Two Geometrid Moths, and Friends
Here are more insects that came to our garage light on May 19, 2012. This first picture is a three-fer:
I can’t really identify the narrow-winged one on the right beyond being another plume moth, and the tiny one in the upper left (which I actually didn’t even notice in the picture until just now) is probably one of the many species of leaf-mining micromoths. The big brown moth in the middle, though, is a good match for the Curved Tooth Geometer, alias the Purplish-Brown Looper, also known as Eutrapela clemataria. And if that’s in fact what it is, I’ve already posted pictures of the caterpillar of this species. The distinctive features are the nearly straight line running across the backs of the wings, the scalloped appearance of the wing trailing edges, and the white antennae combined with a white spot in the middle of the forehead.

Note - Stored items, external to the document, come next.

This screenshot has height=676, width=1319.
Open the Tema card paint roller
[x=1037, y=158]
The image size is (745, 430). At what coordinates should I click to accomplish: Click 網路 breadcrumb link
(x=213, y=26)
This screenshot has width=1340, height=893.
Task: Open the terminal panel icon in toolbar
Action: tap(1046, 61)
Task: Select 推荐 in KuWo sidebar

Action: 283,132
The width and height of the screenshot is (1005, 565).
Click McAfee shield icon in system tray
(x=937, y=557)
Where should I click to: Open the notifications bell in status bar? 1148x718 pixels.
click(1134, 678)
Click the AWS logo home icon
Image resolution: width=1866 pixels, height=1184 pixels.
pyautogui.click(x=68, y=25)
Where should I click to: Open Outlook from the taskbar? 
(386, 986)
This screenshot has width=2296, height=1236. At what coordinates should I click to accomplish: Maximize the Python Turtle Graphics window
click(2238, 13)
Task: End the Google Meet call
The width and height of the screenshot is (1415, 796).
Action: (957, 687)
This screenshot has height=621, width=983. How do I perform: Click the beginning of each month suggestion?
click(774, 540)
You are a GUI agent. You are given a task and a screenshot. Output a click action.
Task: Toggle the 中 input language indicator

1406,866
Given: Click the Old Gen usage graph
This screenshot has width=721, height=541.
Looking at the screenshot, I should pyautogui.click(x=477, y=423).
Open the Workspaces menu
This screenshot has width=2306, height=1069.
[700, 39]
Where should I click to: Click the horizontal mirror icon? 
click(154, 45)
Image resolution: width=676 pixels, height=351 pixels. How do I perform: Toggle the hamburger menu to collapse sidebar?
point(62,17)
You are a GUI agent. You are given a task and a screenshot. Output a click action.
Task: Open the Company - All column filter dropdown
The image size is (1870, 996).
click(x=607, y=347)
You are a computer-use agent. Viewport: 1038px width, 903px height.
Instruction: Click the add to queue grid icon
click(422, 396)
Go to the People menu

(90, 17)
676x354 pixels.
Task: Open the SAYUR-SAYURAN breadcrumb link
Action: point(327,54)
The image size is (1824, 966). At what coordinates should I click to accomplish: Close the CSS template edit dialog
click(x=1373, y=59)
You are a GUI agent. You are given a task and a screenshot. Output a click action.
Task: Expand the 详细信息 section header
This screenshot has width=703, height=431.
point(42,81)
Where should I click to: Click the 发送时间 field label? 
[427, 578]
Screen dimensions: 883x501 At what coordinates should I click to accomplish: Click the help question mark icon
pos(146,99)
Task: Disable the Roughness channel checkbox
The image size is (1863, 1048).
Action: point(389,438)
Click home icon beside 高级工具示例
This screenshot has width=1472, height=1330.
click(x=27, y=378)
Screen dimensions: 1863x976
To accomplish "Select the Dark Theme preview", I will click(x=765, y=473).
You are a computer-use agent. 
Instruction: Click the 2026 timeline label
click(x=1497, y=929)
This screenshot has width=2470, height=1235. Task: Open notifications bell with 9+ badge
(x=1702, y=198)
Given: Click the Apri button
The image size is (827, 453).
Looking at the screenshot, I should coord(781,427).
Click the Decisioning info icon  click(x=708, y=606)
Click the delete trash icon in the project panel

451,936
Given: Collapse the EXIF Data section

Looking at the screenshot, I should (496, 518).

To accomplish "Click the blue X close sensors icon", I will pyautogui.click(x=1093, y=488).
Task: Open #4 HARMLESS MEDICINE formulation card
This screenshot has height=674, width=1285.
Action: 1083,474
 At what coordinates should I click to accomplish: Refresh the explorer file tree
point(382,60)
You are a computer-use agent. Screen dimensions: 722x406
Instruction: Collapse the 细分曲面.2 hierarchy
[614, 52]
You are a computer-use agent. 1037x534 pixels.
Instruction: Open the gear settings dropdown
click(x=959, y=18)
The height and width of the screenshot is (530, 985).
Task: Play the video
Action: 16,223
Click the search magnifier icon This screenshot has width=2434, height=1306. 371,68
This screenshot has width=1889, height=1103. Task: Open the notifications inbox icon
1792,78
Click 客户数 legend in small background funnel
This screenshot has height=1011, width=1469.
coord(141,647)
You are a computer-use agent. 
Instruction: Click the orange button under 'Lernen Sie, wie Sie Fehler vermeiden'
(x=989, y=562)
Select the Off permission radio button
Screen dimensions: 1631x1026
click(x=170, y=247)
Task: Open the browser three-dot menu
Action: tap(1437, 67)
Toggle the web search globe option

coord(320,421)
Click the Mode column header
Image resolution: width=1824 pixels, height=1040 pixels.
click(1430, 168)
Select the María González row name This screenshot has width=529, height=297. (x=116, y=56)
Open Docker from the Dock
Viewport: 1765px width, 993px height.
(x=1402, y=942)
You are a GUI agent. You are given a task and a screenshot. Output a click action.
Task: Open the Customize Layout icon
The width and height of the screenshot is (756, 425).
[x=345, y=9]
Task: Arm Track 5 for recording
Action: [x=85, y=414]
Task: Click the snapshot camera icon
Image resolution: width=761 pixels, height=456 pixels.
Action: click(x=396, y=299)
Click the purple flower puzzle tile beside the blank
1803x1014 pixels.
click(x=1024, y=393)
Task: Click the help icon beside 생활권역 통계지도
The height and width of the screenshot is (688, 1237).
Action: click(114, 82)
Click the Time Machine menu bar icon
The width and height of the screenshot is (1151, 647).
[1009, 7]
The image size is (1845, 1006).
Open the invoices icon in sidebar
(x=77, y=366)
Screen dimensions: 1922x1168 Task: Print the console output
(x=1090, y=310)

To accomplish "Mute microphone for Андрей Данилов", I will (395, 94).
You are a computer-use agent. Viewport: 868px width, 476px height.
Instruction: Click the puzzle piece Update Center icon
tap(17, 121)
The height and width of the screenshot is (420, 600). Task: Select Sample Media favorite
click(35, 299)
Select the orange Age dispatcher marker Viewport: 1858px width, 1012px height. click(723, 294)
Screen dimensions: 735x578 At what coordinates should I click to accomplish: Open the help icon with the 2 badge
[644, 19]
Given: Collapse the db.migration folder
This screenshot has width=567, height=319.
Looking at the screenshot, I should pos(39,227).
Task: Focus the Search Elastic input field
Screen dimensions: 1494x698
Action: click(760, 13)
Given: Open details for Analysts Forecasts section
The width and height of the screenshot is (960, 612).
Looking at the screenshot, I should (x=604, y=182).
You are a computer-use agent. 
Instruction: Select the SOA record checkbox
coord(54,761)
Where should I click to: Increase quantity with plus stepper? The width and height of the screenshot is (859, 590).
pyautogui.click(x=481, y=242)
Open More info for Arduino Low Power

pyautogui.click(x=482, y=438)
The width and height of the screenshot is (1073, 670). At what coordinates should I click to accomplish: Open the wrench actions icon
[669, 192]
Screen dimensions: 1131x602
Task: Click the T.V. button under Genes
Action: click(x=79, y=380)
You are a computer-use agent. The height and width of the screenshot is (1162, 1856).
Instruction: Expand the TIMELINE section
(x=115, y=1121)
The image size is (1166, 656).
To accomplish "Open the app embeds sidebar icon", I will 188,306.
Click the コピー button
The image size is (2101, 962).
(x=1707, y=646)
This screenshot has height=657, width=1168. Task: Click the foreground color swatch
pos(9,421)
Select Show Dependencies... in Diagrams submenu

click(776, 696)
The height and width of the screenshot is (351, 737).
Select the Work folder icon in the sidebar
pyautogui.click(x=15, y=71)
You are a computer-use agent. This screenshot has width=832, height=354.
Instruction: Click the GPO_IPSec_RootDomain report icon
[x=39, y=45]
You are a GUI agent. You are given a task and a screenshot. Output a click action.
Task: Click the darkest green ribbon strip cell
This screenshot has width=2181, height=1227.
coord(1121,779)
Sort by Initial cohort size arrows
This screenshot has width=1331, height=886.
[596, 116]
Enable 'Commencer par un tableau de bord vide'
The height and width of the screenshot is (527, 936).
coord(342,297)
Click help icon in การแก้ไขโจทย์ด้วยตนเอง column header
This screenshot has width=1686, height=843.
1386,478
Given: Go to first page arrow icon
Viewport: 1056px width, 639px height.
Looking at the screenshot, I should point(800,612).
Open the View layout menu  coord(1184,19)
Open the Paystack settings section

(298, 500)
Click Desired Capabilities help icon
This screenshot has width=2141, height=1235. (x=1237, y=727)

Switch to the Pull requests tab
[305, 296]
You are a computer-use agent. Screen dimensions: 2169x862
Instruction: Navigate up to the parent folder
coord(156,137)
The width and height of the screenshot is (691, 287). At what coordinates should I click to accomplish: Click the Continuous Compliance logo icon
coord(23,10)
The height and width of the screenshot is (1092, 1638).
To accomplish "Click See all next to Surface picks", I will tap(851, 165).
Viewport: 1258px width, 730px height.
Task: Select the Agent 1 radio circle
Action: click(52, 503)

Aaaand, just above the moth’s left front leg, the levitating green ball that I noticed just now is probably another lacewing egg
And, just a few inches away on the ceiling there was this other geometrid moth, along with a very chummy click beetle. I’ve only got one picture of the second pair, so I might as well include them here.
Just for grins, I dropped the picture into the Google Image Search with the search term “Moth”, and surprise, surprise! It actually found a picture that matched it surprisingly well, that has a species name attached to it! It may be the paler color phase of Melanolophia canadaria, if this page is to be believed. And if you look near the trailing edge of the left wing, I think there is another lacewing egg that I didn’t notice in the picture until just now. Well, these pictures were taken the same morning that I found the ceiling near the light covered with lacewings, so they were probably laying eggs all over the place.
 I was going to make an obscure comment about giving multiple names to the same thing, but then decided that it doesn’t even make sense in this case. If going from caterpillar to moth isn’t a sufficient change in one’s nature to warrant a new name, what is?